Борис Павленок - Кино. Легенды и быль
Судьба Тарковского не исключение. Не сделал карьеры в Голливуде несравненно более деловой и разносторонний режиссер Андрон Михалков-Кончаловский. Потолкавшись за рубежами, он вернулся в Россию. Но, справедливости ради, следует признать, что он и не собирался осесть навеки вдали от родины. Помню один разговор, когда я спросил у него:
– Говорят, что ты собираешься за рубеж?
Он не стал хитрить или изворачиваться, ответил прямо:
– Хочется поработать там.
По крайней мере честный ответ, и я уважаю Андрона за это. Иные поступали по-другому. Был такой молодой, очень способный и симпатичный режиссер Миша Богин. Мы с ним познакомились в Минске, куда он приехал снимать фильм «Зося». Картина получилась очень тонкой и нежной, окутанной дыханием мечтательности. Мне показался режиссер многообещающим. Встретились в Москве. До меня дошли слухи, что он нацелился в отъезд. И случилось так, что он зашел ко мне по поводу предстоящей работы – что-то не клеилось со сценарием. Помня доверительные прежние отношения, я спросил, правда ли то, о чем ходят слухи. Он ответил, что никуда уезжать не собирается, я удовлетворился ответом, сказав:
– Ну, и правильно. Ты там пропадешь, тебе и среди российских коллег с твоим деликатным характером протолкаться непросто. Если будут трудности, заходи, постараюсь помочь.

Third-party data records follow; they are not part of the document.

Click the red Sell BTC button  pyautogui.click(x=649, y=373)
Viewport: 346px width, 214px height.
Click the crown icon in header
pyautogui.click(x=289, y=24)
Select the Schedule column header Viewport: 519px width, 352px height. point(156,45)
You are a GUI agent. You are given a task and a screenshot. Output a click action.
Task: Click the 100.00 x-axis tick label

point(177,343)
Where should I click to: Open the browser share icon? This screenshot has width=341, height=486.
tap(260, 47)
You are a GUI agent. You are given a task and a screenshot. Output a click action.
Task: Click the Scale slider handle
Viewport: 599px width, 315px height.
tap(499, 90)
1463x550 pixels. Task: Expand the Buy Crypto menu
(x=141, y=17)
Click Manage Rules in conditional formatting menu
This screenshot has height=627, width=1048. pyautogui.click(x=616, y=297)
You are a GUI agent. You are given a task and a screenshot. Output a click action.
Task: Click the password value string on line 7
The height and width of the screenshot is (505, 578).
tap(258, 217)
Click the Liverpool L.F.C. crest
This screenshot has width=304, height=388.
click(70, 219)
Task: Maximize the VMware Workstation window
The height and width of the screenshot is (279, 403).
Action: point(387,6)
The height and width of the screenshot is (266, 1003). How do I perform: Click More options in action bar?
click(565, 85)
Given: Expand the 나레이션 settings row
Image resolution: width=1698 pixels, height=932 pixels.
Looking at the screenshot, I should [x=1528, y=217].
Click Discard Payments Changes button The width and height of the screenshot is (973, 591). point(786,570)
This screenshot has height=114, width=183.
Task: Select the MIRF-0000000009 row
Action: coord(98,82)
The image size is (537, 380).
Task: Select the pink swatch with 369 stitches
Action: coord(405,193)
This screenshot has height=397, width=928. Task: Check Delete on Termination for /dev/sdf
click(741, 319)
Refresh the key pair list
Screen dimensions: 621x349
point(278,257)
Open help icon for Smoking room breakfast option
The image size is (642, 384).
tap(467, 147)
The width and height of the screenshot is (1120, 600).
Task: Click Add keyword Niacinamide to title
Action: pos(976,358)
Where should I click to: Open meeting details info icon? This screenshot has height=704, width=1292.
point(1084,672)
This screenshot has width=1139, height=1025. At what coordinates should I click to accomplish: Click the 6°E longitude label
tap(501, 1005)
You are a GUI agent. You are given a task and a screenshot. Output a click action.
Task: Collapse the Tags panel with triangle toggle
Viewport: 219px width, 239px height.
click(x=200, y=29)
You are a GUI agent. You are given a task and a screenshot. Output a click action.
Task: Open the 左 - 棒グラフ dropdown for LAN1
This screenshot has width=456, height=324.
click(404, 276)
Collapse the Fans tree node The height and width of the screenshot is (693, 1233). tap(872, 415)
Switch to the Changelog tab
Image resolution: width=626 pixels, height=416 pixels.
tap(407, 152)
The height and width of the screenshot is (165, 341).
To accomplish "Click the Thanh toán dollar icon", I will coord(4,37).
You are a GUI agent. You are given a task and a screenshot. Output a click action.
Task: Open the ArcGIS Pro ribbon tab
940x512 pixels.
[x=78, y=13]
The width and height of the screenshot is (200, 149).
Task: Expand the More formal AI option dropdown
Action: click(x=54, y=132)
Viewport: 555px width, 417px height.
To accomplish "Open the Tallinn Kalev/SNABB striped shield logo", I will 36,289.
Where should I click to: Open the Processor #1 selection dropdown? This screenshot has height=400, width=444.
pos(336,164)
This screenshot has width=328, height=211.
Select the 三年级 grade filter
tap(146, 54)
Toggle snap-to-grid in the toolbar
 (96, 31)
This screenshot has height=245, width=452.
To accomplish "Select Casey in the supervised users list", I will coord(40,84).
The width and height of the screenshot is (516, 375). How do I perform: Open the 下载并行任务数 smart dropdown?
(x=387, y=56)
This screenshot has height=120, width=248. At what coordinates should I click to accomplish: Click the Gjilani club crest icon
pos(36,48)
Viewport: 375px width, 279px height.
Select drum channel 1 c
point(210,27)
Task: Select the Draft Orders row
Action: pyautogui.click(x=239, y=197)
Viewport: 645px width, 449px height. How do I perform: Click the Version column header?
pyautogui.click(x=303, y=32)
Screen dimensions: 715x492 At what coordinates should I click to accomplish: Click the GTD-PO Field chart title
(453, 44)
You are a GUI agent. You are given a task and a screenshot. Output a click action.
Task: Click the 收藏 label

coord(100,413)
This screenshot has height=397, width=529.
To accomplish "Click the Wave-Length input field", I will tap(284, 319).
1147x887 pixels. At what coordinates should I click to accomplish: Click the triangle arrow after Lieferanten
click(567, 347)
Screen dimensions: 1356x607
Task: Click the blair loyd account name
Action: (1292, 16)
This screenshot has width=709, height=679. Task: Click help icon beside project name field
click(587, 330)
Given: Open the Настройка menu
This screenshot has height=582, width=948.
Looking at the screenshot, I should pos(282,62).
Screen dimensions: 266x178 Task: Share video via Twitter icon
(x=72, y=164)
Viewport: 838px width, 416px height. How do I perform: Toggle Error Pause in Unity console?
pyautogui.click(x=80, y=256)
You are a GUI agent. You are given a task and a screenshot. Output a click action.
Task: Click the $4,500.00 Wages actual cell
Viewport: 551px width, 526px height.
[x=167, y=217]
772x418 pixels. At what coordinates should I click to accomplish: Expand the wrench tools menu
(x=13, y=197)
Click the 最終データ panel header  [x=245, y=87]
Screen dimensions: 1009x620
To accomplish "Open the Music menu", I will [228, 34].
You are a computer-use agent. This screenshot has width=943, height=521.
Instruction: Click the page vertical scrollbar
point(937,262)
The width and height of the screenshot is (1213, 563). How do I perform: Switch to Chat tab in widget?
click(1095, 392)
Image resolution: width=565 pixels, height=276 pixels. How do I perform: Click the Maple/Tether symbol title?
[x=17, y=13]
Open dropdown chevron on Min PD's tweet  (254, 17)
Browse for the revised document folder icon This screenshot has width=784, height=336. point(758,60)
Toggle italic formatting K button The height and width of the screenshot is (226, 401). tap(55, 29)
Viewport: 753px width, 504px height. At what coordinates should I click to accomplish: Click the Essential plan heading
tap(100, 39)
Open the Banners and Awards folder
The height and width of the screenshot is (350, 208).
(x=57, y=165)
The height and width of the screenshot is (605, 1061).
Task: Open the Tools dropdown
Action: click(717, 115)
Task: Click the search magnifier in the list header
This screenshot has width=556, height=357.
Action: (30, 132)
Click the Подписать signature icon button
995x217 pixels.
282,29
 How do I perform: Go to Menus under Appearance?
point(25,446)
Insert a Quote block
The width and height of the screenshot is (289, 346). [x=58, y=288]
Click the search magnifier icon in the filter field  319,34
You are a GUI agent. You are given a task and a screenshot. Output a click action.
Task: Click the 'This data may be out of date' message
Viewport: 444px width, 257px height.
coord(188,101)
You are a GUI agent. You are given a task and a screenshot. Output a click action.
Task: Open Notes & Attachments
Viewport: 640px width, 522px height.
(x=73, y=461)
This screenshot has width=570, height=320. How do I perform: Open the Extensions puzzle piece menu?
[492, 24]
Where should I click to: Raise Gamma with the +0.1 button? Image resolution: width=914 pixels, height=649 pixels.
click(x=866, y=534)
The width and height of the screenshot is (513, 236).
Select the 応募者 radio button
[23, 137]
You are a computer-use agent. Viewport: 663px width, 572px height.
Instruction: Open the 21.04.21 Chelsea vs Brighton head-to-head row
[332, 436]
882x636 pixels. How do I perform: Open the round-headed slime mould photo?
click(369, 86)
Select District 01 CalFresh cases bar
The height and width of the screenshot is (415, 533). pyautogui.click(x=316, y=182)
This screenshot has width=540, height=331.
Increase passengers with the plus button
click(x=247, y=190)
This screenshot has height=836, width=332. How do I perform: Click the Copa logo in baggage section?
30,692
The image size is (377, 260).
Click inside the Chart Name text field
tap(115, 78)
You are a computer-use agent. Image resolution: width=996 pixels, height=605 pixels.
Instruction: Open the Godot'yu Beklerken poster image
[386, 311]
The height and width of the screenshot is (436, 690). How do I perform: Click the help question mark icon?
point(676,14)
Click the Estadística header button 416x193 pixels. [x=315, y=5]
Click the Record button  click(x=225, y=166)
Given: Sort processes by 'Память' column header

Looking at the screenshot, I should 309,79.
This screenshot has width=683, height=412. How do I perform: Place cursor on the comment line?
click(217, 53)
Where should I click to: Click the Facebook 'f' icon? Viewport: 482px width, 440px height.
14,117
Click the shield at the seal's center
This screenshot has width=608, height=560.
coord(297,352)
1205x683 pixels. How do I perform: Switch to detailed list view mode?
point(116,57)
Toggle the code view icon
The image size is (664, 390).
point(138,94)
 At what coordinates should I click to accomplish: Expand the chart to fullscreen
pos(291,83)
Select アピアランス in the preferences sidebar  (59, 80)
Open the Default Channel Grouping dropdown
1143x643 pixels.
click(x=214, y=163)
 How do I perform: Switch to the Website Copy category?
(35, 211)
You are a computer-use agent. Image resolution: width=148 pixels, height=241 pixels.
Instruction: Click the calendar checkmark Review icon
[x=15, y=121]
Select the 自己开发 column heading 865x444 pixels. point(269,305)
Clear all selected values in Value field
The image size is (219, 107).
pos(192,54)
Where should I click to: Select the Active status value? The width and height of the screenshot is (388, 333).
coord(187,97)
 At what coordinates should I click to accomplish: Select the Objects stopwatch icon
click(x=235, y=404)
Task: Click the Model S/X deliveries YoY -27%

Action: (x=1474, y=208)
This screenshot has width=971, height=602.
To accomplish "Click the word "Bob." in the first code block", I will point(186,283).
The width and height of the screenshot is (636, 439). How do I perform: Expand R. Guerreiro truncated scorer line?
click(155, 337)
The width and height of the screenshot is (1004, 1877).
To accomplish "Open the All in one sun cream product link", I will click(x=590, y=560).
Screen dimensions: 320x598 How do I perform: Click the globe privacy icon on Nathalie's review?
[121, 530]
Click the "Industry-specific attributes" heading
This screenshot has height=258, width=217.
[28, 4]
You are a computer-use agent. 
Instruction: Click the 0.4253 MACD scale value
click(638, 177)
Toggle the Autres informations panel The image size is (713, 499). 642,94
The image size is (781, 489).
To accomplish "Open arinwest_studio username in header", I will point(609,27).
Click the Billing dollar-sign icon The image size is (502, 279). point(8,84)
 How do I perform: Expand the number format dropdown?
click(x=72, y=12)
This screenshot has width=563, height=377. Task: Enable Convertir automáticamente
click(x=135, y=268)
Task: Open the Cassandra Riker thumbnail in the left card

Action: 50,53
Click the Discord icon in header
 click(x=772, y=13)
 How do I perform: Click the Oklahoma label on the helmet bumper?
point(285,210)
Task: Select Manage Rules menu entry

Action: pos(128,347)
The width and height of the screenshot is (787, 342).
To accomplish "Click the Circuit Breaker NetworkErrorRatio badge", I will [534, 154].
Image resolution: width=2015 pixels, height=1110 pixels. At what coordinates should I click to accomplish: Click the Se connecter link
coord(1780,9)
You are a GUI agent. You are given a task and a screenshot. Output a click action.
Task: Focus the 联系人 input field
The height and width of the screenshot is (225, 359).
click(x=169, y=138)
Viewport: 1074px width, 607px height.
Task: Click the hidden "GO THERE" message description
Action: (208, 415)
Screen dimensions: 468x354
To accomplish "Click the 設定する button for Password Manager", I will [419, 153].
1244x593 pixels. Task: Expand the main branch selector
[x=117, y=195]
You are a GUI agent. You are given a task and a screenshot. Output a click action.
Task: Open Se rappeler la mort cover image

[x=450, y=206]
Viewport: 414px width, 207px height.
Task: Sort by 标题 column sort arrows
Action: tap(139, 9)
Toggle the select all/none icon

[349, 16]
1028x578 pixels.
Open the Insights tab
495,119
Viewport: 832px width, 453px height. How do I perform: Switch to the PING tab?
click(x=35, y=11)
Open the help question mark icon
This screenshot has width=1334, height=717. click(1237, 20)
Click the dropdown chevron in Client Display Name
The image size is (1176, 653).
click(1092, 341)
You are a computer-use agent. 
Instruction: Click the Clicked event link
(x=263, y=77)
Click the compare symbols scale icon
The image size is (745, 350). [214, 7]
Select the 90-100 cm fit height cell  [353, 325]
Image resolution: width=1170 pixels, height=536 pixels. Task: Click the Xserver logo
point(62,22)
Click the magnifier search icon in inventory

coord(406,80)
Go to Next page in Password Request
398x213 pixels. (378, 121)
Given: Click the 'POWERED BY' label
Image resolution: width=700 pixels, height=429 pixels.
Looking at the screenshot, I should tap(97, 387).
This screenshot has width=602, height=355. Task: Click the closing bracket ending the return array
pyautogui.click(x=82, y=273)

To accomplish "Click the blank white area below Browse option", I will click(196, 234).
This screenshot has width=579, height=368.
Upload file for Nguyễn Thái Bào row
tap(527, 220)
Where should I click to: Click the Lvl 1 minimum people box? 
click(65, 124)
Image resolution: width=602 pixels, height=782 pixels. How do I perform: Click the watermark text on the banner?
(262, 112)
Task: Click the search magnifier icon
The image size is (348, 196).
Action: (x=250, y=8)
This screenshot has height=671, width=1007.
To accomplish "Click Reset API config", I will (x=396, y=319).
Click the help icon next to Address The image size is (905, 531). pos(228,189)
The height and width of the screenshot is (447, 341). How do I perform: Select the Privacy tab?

Через несколько дней он покинул Россию. Длинные языки донесли: нашлись друзья, запугали мальчишку.
Инфарктом завершилась зарубежная карьера великого режиссера и актера Сергея Бондарчука, у которого отобрали почти готовый фильм – многолетнюю мечту – «Тихий Дон». Не смог проторить дорогу, достойную таланта, Михаил Калик, открывший список эмигрантов. И дело не в отсутствии способностей или недостатке пробивной силы. И наши режиссеры, и наши фильмы не интересны и не понятны зарубежному зрителю.
Помню, ночью в Судане я смотрел в полуторатысячной аудитории «Неуловимых мстителей». Эдмонд Кеосаян сотворил картину по законам вестерна, столь любимого невзыскательной аудиторией во всем мире. Я сидел и радовался: где надо, смеются, где надо, аплодируют. Успех! А уж когда заиграли по окончании картины советский гимн, и все встали, гордости моей не было предела. Африка завоевана! Нас обступили зрители, жали руки, светились улыбками, мы тоже скалили зубы. И надо же, нашелся умник – он обязательно найдется, хоть на Чукотке, хоть на экваторе, – который подбросит заковыристый вопросец. Нашелся и тут, охладивший мой пыл:
– А почему белые воевали против белых?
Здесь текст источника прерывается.